To make good on the it just works promise, GigaIO teamed with AMD to engineer SuperNODE's hardware and software stack to include the TensorFlow and PyTorch libraries. Applications will run on SuperNODE without being rewritten.

"Those optimized containers (on the AMD Infinity Hub website) that are optimized literally for servers that have four or eight GPUs, you can drop them onto a SuperNODE with 32 GPUs and they will just run," Alan said. "In most cases you will get either 4x or close to 4x, the performance advantage."

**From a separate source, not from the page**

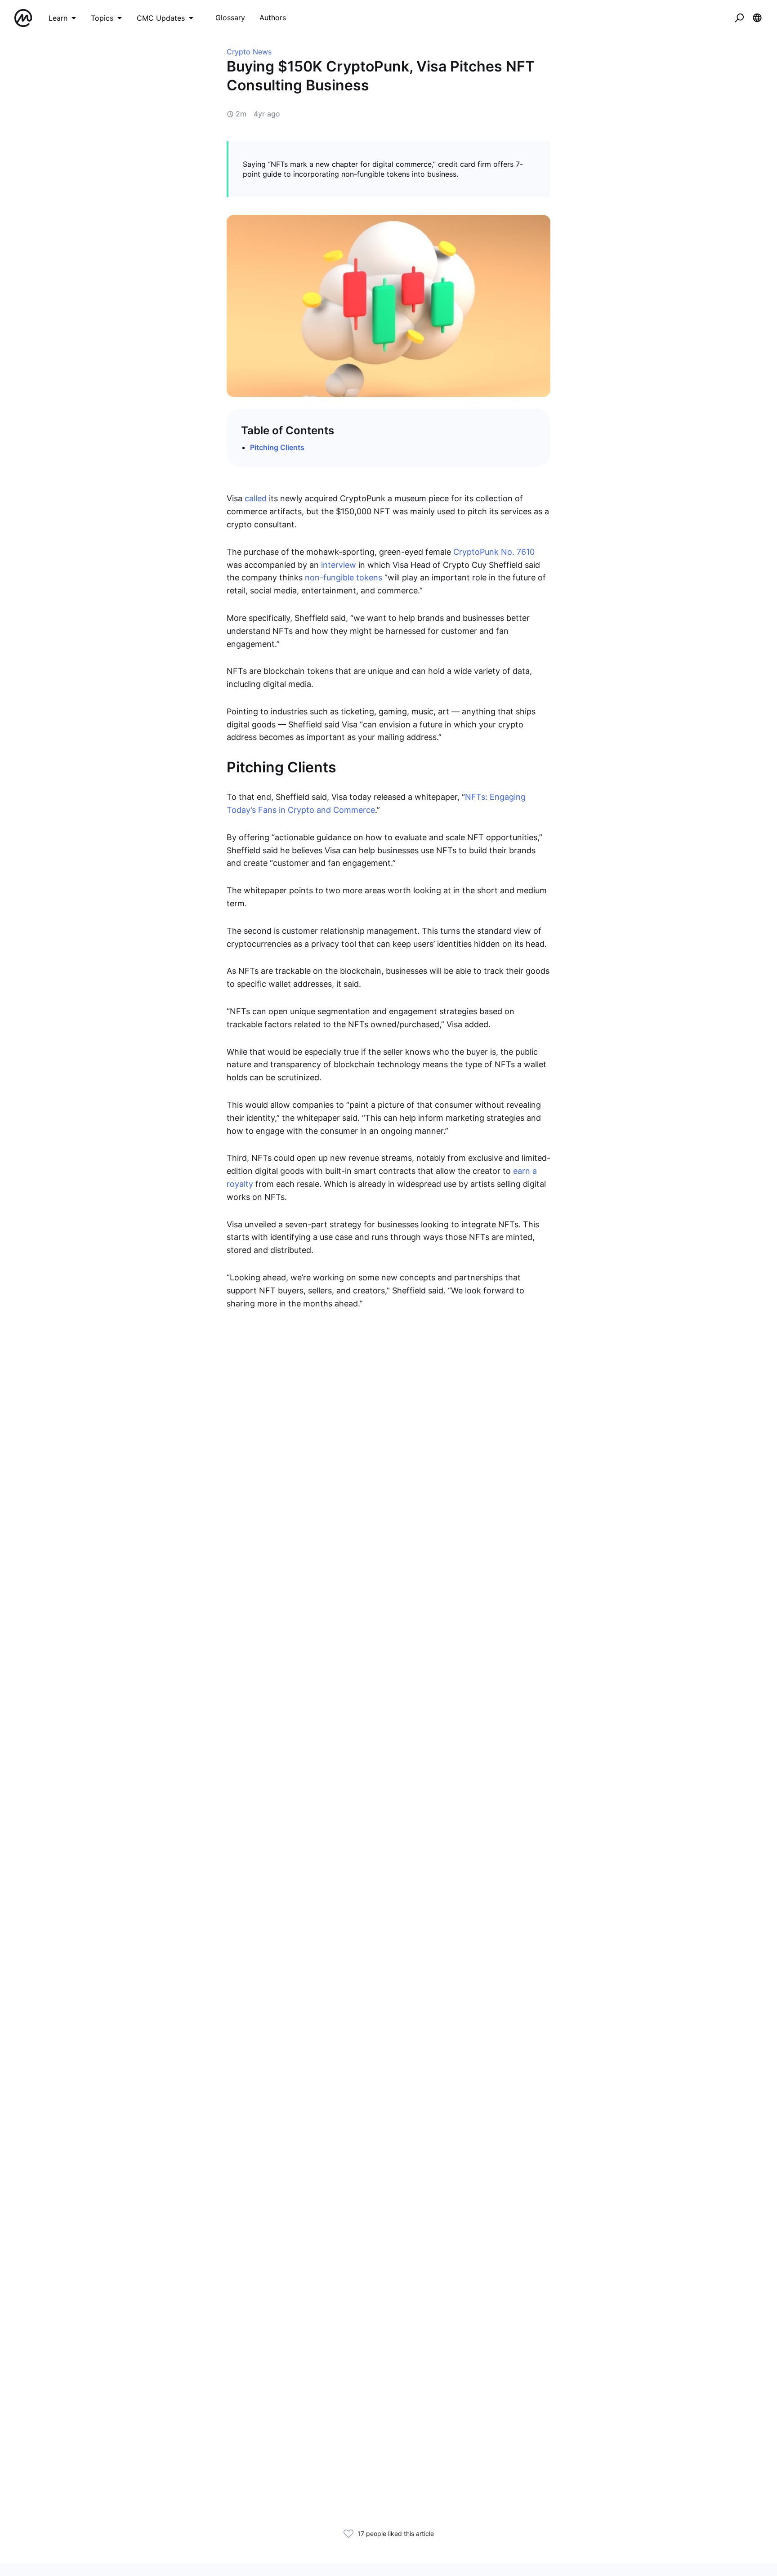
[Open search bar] (739, 18)
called (256, 498)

GigaIO grew out of the need by engineering and scientific communities for HPC. The computation requirements in these sectors were based on CPUs and were just starting to rely more on GPUs. That triggered what has become an insatiable hunger for more GPUs and the race to tie together larger groups of GPUs began.

In terms of where the HPC market is headed, Alan said that AI and large language models have of course generated a lot of growth. But more recently GigaIO has seen momentum in the augmentation area — companies employing AI to enhance human performance. Business leaders now seek to leverage AI for everyday, practical use.

To achieve this, companies still need foundational models, but want to augment those models with their own data, in what Alan called "a retraining and fine-tuning process."

Looking back on his company's success at shattering the 8-GPU server limit, something many were skeptical could be done, Alan says GigaIO's collaboration with AMD proved to be a critical factor.

To illustrate his point, Alan told the story about how Dr. Moritz Lehmann tested SuperNODE last year on a computational fluid dynamic package designed to simulate airflow over the wings of the Concord at landing speed. After receiving access to SuperNODE, Lehmann didn't need to change a line of code and built his model within 32 hours. Using conventional hardware and relying on 8 GPUs, Alan estimated the task would have required more than a year.

"It was a wonderful example of the power of AMD'S GPUs combined with AMD CPUs," Alan said. "It's been this type of collaboration that's been an iterative process. [Both companies have] done a very nice job working at an engineering level to be able to identify and solve technical problems."